Answer: A Cash Flow Statement is a statement showing inflows and outflows of cash and cash equivalents from operating, investing and financing activities of a company during a particular period. It explains the reasons of receipts and payments in cash and change in cash balances during an accounting year in a company.
Q2: How are the various activities classified (as per AS-3 revised) while preparing cash flow statement?
Answer: As per the Revised Accounting Standard 3 (AS-3), preparation of Cash Flow Statement for each period is mandatory. AS-3 also specifies the classification of all inflows and outflows basically under the following heads:
1. Cash Flow from Operating Activities
2. Cash Flow from Investing Activities
3. Cash Flow from Financing Activities
Q3: State the uses of cash flow statement?
Answer: The uses of cash flow statement are as follows:
- It is useful for short term financial planning about inflows and outflow of cash.
- It helps in analyzing the reason for the change in cash and cash equivalent balances of a company
- It assists in determining and assessing liquidity and solvency positions of a company.
- It enables to analyse and study the trends of receipts and payments of cash from various activities of a company and thereby helps in drafting various policy measures and short term planning.
- It enables the segregation of cash flows from operating, investing and financing activities of the business separately.
6. It assists in making decision about distribution of profit with reference to the availability of cash.
Q4: What are the objectives of preparing cash flow statement?
Answer: The important objectives for preparing Cash Flow Statement are as follows:
- The most important objective that is fulfilled by preparing Cash Flow Statement is to ascertain the gross inflows and outflows of cash and cash equivalents from various activities.
- Secondly, Cash Flow Statement helps in analysing various reasons responsible for change in the cash balances during an accounting year.
- This statement helps in analysing and understanding the liquidity and solvency of a company, thereby, depicting the true liquidity position to the creditors and the investors.
- Cash Flow Statement also helps in ascertaining the requirement and availability of cash in near future.
Q5: Explain the terms: Cash Equivalents, Cash flows.
Answer: Cash equivalents are short term, highly liquid investments that are easily convertible into cash and which are subject to an insignificant risk of change in value. In other words, cash equivalents are held for the purpose of meeting short term cash commitments rather than for investment or any other purpose. An investment held for short-term maturity, say three months can be regarded as cash equivalent. Some examples of cash equivalents are treasury bills, commercial papers, etc. On the other hand, cash flows are inflows and outflows of cash and cash equivalents. A cash inflow results in increase in the total cash balance and a cash outflow results in decrease in the total cash balance.
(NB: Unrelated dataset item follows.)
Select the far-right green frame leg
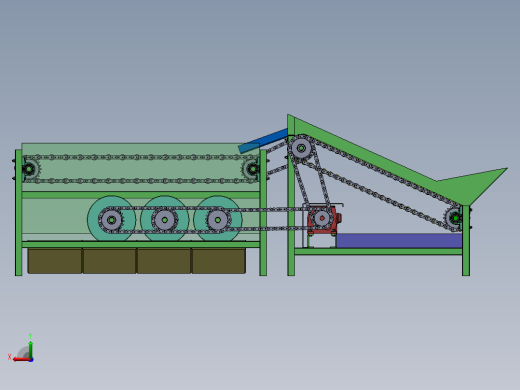 466,241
Q6: Describe the procedure to prepare Cash Flow Statement.
Answer: The procedure to prepare Cash Flow Statement is described in the following steps in their chronological order.
Step 1: Ascertain the cash flows from operating activities
Step 2: Ascertain the cash flows from investing activities
Step 3: Ascertain the cash flows from financing activities
Step 4: Ascertain net increase or decrease by summing up the amounts of Steps 1, 2, and 3.
Step 5: Write the opening balance of cash and cash equivalents and deduct it from the amount ascertained in Step 4. The resulting figure arrived is the Closing Balance of Cash and Cash Equivalents.
There are two methods viz. Direct Method and Indirect Method for the preparation of Cash Flow Statement.